Ao
entrar em campo para o jogo de despedida do Estádio Rasunda, local da decisão da
Copa de 1958, nesta quarta-feira, em Estocolmo, contra a Suécia, a Seleção
Brasileira vestirá a camiseta azul. Foi assim, de azul, que o Brasil goleou os
próprios suecos por 5 a 2 na final do primeiro de seus cinco títulos mundiais. E
por que o Brasil não utilizou a camiseta amarela, tradicional, criada pelo
pelotense Aldyr Schlee para substituir a branca dos anos de derrotas?
É que juntou-se uma descortesia dos organizadores e a velha superstição do
futebol brasileiro, tão antiga quanto a primeira bola trazida ao país por
Charles Miller.
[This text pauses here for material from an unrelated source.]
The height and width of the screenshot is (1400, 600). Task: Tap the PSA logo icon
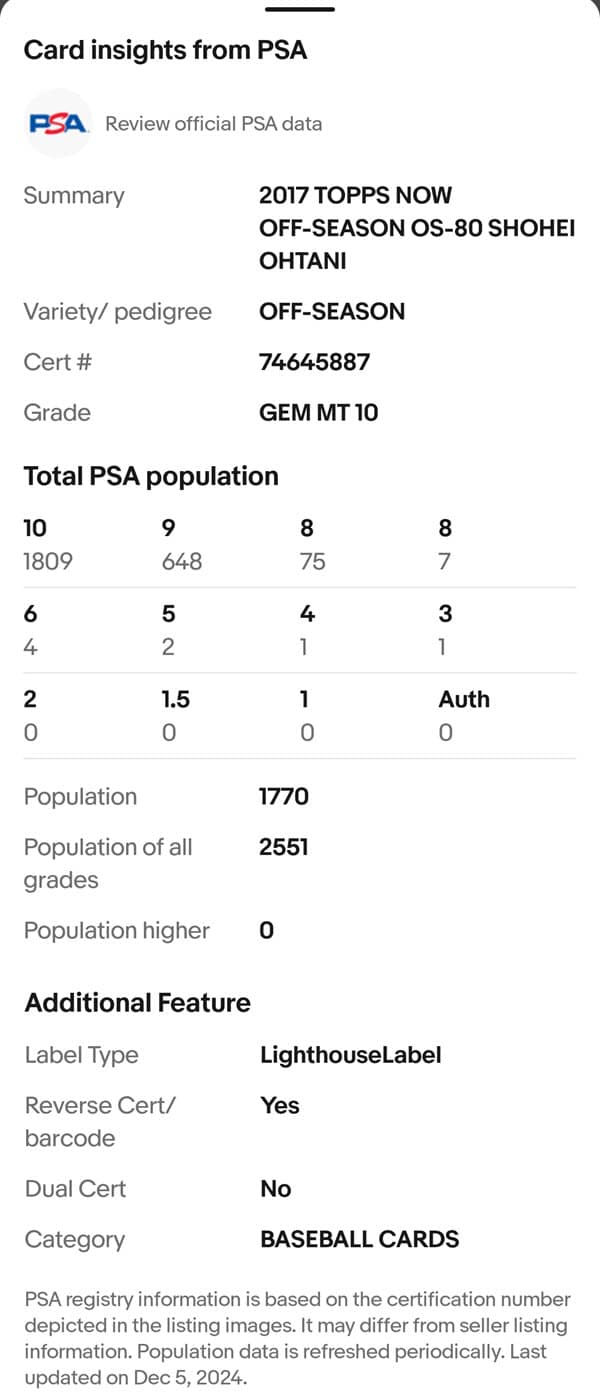pos(58,124)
Até aquele momento, o visitante tinha prioridade na escolha
(hoje, a Fifa decide por antecipação). Diante da intransigência dos suecos,
todos foram para o sorteio – e o Brasil perdeu, sendo obrigado a pensar em uma
camiseta reserva.
A história está contada em detalhes por Ruy Castro no excelente
Estrela
Solitária, um brasileiro chamado Garrincha. A primeira opção foi a camiseta
branca, mas quando isso foi sugerido aos jogadores, a comissão técnica percebeu
que muitos deles baixaram a cabeça, perturbados. Eles lembraram dos tempos de
derrotas, especialmente da Copa de 1950.
Vicente Feola, o técnico, e o supervisor Carlos Nascimento viram que todo um
trabalho organizado desde os primeiros dias poderia ruir por causa da cor da
camiseta.
Nem adiantava resistir porque a superstição começava pelo chefe da delegação,
Paulo Machado de Carvalho, o homem que usou o mesmo terno marrom em todos os
dias da Copa porque foi com ele que assistiu à primeira das vitórias da Seleção.
Carvalho também costumava segurar, conta Ruy Castro, uma imagem de Nossa Senhora
Aparecida, que levara do Brasil, durante os jogos.
Para completar, alguém lembrou na reunião que das cinco Copas anteriores,
quatro tinham sido vencidas por seleções usando camisetas azuis.
Pronto, estava definido.
Para animar os jogadores, sempre supersticiosos, Carvalho disse que
a Seleção
vestiria o “manto de Nossa Senhora Aparecida”. Faltava só encontrar as
camisetas. Nos mil quilos de material levados do Brasil, as únicas azuis eram de
treinos e tinham sido usadas. Mário Trigo, dentista, e Adolpho Marques,
integrantes da comissão técnica, decidiram procurar no comércio de
Estocolmo.
Encontraram camisetas semelhantes à da foto (que a Nike produziu
especialmente para este amistoso, inclusive com o antigo escudo). Na volta ao
hotel, elas foram entregues ao massagista Mário Américo que, auxiliado por
Francisco de Assis, passou a manhã de sábado arrancando escudos da então CBD e
números das camisetas amarelas e costurando-os nas azuis.
Se alguém olhar com atenção as fotos antigas dos campeões mundiais, verá que
em muitas das camisetas números e escudos estão enrugados ou prestes a cair –
tudo por causa da operação de emergência, com linhas e agulhas.
O Brasil goleou e venceu o título – e os supersticiosos ficaram
definitivamente convencidos de que a opção pelas camisetas foi tão decisiva,
quanto os gols de Vavá e Pelé ou os dribles de Garrincha.